● **Exercise**: Continue the passage on mass defect and nuclear binding energy from its last sentence.

● **Reading text**:
════

The mass defect is simply the difference between the exact mass and the nominal mass. This defect is characteristic for every atom. For example, the 16O atom is composed of eight protons, eight neutrons, and eight electrons with individual masses of 1.007276470, 1.008664904, and 0.000548579903 u, respectively, adding up to a total mass of 16.131919633 u, which is larger than the monoisotopic value of 15.994915 u. To explain this mass defect, we must look at the nuclear binding energy. Binding energy is required to separate the protons and neutrons in the atomic nucleus, and the observed mass defect arises from the relativistic loss of mass occurring when this binding energy is released during the formation of a stable atomic nucleus. Figure 1 illustrates the binding energy and the associated mass defect for the first 90 elements of the periodic table.

════

● **Data provided**:
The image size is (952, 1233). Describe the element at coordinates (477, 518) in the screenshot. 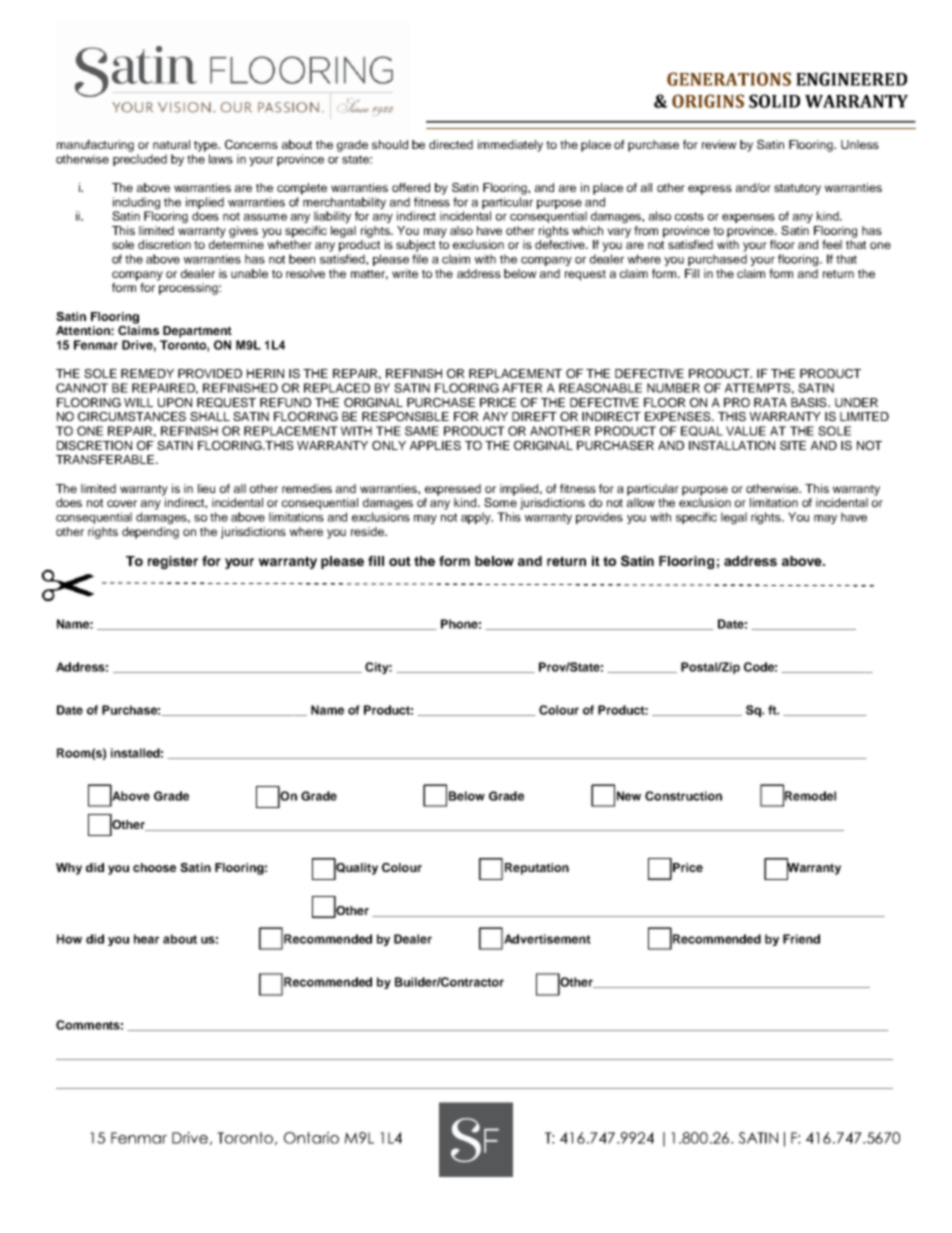

I see `apply` at that location.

════

● **Answer to the exercise**:
Figure 1

The two forces acting on the protons and neutrons that compose the nucleus are the attractive nuclear force and coulombic repulsion. These forces act in unison and generate the resulting binding energy and observed mass defect. The nuclear force is a relatively strong attractive force that acts to bind together the protons and neutrons to form a stable atomic nucleus. Although it is a strong attractive force, the nuclear force has an effective range of only a few proton radii. Opposing the nuclear force is coulombic repulsion, existing between the positively charged protons. The coulombic force is substantially weaker than the nuclear force; however, it is effective over a much longer range. Coulombic repulsion increases quadratically with the addition of protons compared with the stronger nuclear force that increases linearly with increasing numbers of protons and neutrons. This interplay of forces allows the elements to be placed into two broad categories, as observed in Figure 1. Light elements with atomic numbers of less than 56 (iron) have nuclei in which the nuclear force is dominant, allowing for the formation of stable atoms (large binding energy). In this region, there is a rapid increase in the binding energy with each addition of protons and neutrons to form larger elements. Elements with atomic numbers greater than 56 have sufficient numbers of protons in their associated nuclei so that the repulsive coulombic force begins to destabilize the nucleus, in turn lowering the overall stability (binding energy) as the atomic mass increases.

From Figure 1, we observe that the first five elements before 12C in the periodic table exhibit positive mass defects compared with the negative defects seen for larger atoms. This is simply the result of the selection of 12C as the reference point for the unified atomic mass unit. As we will see in a later section, this characteristic mass defect can be used as a means of identifying and characterizing specific molecules in complex samples.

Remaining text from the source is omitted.